Rhythm: How many syllables are in each line? Does it follow a pattern? What syllables are stressed and unstressed? How does alliteration (the repetition of the same sound at the beginning of a word), assonance the repetition of vowel sounds, or consonance (the repetition of consonants), enhance the rhythm, movement, and musicality of the poem? What words do these sounds emphasize? Does the poem have its identifiable rhythm? For example, does it have meter? Is the meter iambic? (a foot consisting of an unaccented and accented syllable).
Rhythm is sometimes hard to hear. Rereading this poem aloud several times should certainly highlight the sound of rhythm and rhyme that is expressed so visually and audibly in this first stanza of the poem

We wear the mask that grins and lies
It hides our cheeks and shades our eyes-
This debt we pay to human guile
With torn and bleeding hearts we smile,
And mouth with myriads subtleties.

Here, we will see in the first four lines, eight syllables with four pairs of unstressed followed by stressed feet (iambic tetrameter). It's very regular iambic tetrameter with strong beats. My students should then be guided to recognizing the pairs of rhyming lines which we can then identify as couplets. If we continue in this vein, they might be able to recognize that each word in the first two lines is but a single syllable. There might be a tendency to read it in an almost sing-song fashion, yet I am sure no one will describe the meaning as one holding a nursery rhyme-like theme or anything remotely upbeat. This is where context and acoustics are intertwined and cannot and should not be separated. Putting a laser on meter and rhyme, my top group might notice the word "myriad" in the last line and question its syllabication and pronunciation. In order to make it fit the meter patterning, myriad is slurred thus changing it from a three syllable word myr-i-ad to a two syllable word myr-iad. This patterning will need guidance for clarification and understanding. Repetition is another acoustic element within this poem. The beginning alliterated consonant w is sprinkled throughout the stanzas as well as the long i sound. Dunbar's syntactical choices make the poem an easy read, using end-stopped lines, active voice, and overall consistency in tense and sentence structure. Hopefully, through the use of our analyzing questions as a scaffold, my students will be able to say, "oh, yeah. I see it."

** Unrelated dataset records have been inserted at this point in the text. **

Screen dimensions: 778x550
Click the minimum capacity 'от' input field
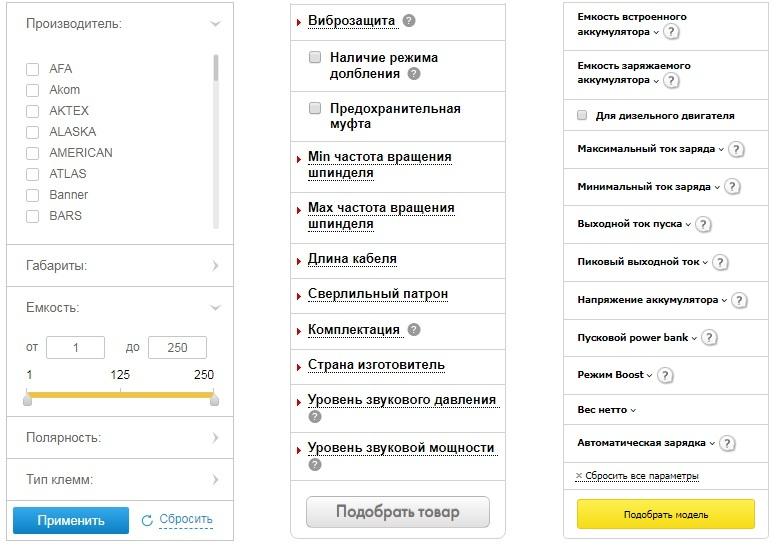pos(75,347)
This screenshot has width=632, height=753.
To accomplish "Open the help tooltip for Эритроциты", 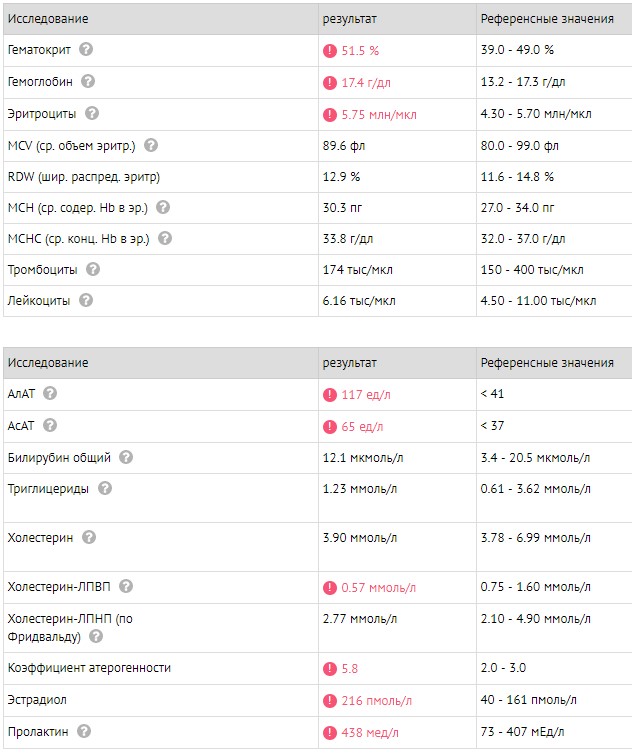I will pos(93,113).
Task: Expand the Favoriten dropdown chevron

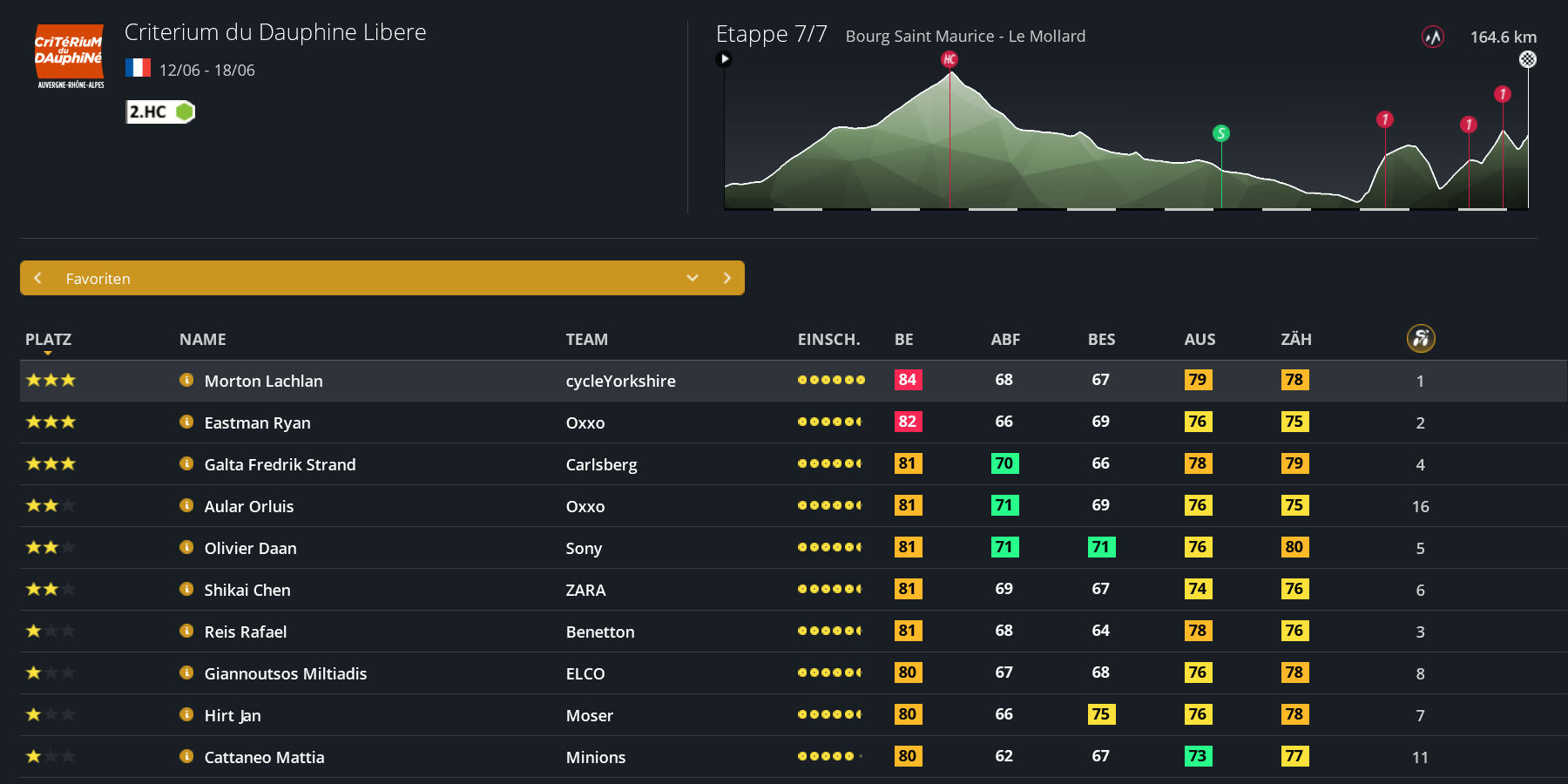Action: point(693,278)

It might also be noted that the substance of this poem reminds us of the Negro spiritual, a song similar to gospel music, so often heard during the age of slavery in our country. These songs told the story pain or work or hope. It might be of some use to listen to a song such as Swing Low, Sweet Chariot" found at the website http://www.songbirdofswing.com/the_songs/Swing_Low/. to hear the tone, the soul, the anguish, the pride and ultimate hope of the Negro slave.

Taken in another light, this mask can take on a completely different meaning if considered as a universal mask anyone might wear. My students would be equally open to accepting this explanation as it might be a more "real," tangible, and plausible explanation in their lives. Kids who are bullied often wear a mask, a husband who loses his job and is afraid to tell his wife, a teenage girl who becomes pregnant and hides it from her boyfriend or family, a child who is abused; all of these people wear masks, have hearts that bleed, tears that are hidden, sighs that are suppressed, and cries that speak to torture but must be suppressed. The insights my students will be brought to notice contextually in this poem are also shrouded with sound and will be exposed through the use of parts of our analysis sheets.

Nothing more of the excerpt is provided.